Indeed, the newly-elected and duly re-elected will make their pilgrimage to Hartford Wednesday for the start of the Legislative Session.  They return to the corridors of power where a double whammy awaits – continuing deficits for the current fiscal year, and a sea of red ink waiting in the out-years.  Hide your wallets.

The session in the State House will be gavelled into order by new Speaker Chris Donovan of Meriden, the subject of a front-page feature in the Sunday Courant which took up the loathsome task of raising Donovan’s biggest criticism - he’s a radical – and then spent the rest of the article lamely attempting to rebut it.

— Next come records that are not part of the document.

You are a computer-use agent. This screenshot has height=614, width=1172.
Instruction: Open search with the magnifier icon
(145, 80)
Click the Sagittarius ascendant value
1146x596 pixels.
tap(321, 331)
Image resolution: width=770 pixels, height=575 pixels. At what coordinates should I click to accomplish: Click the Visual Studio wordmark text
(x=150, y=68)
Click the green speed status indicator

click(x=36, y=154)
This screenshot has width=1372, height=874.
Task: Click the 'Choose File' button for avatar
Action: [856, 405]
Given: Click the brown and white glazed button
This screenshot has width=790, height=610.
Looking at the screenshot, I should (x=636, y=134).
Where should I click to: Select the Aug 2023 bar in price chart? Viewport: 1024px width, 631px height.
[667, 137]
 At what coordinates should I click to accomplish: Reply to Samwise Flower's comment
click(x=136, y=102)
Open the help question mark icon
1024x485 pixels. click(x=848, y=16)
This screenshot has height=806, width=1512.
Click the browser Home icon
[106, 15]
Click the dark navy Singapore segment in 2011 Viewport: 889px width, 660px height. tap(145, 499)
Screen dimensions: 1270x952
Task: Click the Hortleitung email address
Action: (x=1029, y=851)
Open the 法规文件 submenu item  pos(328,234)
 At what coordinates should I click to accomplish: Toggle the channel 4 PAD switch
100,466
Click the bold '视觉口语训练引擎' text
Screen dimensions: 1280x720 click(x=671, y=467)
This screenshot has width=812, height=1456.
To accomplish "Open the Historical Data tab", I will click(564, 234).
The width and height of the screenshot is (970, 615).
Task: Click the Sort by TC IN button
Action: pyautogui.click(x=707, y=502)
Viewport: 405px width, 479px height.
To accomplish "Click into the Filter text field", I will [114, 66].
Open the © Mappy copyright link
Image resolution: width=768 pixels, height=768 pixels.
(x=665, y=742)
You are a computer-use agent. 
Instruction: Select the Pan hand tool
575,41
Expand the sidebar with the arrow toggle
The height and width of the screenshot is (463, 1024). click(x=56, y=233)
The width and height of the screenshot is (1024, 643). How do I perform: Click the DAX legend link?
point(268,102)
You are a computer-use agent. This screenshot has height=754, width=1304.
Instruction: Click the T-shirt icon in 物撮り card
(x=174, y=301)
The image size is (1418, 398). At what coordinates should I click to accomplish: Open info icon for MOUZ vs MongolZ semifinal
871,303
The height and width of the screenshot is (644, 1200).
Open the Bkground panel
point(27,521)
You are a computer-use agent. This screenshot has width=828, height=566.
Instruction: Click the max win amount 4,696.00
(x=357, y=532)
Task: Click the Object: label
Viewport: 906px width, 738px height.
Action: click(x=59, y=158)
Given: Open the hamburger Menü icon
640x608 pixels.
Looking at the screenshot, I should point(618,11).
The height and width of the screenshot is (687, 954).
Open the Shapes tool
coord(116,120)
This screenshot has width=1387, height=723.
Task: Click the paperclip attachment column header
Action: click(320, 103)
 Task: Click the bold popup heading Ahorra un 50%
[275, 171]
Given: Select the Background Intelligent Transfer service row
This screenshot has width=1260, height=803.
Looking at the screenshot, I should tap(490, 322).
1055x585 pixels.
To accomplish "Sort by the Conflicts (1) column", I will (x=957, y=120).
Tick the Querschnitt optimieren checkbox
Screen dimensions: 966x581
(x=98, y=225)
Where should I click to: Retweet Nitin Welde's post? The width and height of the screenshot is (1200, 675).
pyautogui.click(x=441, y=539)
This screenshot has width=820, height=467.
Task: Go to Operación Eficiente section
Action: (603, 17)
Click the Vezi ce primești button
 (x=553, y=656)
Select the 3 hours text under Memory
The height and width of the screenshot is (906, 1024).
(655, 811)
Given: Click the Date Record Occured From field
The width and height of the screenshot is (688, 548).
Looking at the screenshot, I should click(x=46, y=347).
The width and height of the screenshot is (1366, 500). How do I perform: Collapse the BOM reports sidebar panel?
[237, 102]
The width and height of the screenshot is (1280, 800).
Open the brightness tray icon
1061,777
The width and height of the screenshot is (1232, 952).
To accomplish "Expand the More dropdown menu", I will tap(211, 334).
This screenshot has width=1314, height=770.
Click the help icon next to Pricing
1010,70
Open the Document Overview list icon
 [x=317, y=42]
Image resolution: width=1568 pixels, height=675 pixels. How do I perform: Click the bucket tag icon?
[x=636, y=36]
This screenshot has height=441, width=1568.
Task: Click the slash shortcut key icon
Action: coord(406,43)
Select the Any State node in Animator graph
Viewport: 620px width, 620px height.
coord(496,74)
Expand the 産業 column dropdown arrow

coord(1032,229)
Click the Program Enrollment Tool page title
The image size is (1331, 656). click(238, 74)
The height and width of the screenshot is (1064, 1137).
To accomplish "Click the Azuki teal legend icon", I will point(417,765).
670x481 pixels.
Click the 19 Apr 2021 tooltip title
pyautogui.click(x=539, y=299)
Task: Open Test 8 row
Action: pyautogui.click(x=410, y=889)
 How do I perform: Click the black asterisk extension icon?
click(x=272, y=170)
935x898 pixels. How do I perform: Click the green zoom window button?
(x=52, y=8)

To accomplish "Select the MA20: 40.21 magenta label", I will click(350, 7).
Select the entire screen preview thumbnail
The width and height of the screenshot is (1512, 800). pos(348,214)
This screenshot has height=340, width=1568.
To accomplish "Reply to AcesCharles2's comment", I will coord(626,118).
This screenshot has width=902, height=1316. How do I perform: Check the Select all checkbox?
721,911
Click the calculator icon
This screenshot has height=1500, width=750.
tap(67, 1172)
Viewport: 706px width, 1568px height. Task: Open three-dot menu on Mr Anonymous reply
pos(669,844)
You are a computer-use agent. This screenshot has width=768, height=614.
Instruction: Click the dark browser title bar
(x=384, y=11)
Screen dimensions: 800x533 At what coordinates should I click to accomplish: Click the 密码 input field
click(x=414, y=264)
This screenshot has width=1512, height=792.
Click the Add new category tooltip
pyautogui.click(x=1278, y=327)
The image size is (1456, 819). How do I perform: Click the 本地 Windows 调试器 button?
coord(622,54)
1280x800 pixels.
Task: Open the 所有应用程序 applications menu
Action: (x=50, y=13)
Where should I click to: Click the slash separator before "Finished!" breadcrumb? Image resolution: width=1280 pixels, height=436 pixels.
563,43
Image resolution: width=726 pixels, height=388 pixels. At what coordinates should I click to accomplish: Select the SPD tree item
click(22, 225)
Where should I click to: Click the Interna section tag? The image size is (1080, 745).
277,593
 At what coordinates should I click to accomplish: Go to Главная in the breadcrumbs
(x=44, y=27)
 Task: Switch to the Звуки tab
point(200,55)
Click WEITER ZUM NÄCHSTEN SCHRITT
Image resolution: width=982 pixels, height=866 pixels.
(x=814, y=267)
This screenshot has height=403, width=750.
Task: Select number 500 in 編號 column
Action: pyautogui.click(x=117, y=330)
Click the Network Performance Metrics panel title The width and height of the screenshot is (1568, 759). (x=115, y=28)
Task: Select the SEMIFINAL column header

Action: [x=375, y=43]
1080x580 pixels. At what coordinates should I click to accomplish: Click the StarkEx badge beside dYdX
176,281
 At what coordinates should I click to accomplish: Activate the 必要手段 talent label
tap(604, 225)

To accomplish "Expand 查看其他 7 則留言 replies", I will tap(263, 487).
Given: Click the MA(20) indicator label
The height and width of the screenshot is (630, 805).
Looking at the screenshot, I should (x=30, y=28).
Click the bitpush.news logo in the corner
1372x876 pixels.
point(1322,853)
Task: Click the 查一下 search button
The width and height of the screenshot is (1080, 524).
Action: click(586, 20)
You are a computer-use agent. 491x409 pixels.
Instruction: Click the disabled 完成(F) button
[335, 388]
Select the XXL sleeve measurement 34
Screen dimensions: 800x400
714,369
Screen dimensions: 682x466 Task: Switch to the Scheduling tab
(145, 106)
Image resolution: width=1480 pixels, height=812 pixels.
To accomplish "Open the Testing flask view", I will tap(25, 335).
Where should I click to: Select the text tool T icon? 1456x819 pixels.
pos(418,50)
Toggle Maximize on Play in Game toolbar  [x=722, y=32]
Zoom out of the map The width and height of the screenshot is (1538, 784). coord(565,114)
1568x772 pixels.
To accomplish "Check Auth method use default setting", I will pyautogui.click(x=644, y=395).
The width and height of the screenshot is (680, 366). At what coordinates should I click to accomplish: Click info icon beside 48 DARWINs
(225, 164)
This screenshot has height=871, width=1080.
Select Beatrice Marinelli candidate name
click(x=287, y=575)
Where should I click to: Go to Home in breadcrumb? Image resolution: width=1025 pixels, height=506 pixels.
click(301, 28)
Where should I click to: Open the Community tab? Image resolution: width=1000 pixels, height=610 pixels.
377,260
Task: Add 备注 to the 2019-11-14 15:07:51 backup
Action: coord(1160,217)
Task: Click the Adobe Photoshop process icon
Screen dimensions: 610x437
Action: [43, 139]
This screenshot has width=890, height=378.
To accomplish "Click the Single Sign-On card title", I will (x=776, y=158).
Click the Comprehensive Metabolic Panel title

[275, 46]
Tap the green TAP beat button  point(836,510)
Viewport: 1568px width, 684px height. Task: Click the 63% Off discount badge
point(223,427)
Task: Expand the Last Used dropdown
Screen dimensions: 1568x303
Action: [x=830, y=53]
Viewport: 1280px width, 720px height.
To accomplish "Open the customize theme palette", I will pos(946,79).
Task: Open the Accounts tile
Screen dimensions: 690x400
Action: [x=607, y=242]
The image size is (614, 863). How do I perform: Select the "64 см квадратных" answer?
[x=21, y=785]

The reality is that Donovan has been off of the public employees union payroll for like ten minutes now and marauding around in “I’m not radical, I’m practical” clothes is like Chris Farley trying to wear a little coat. 

Don’t be fooled – when Donovan puts that gavel in his hand on Wednesday, it symbolizes a tectonic shift in the House Chamber’s political thought.  Speaker Amann was far more conservative on a host of social and fiscal issues than Donovan, and Amann’s people ran the show. 

The public employees unions’ religious zeal for growing the size of Connecticut’s government - supposedly on the backs of only the rich - is now in bad economic times shown to be as foolish as it was.  It was an Orwellian ‘Big Lie’ and it has propelled its adherents to the top echelons of power, where they are now charged with fixing their own mess.  It’s hard not to be pessimistic.

For the GOP, the November elections sent some bright spots to Hartford – like newly elected Reps. John Rigby, Christopher Coutu, and Tony Hwang – but they are too few.  Republicans face the challenge of better articulating not only what we believe as a Party, but also what we would do differently to make Connecticut work better for everyone. 

In a time when money is tight, we need fiscal responsibility to eliminate from government the functions that are better done in the private sector and get the most out of every tax dollar sent to Hartford.  We need to come up with  plan that ensures every Connecticut resident can access and afford the best health care that money can buy.  We need better solutions on a wide range of issues, and not more of the same answers that got us into the mess in the first place.

It is time for all of us to get back to work.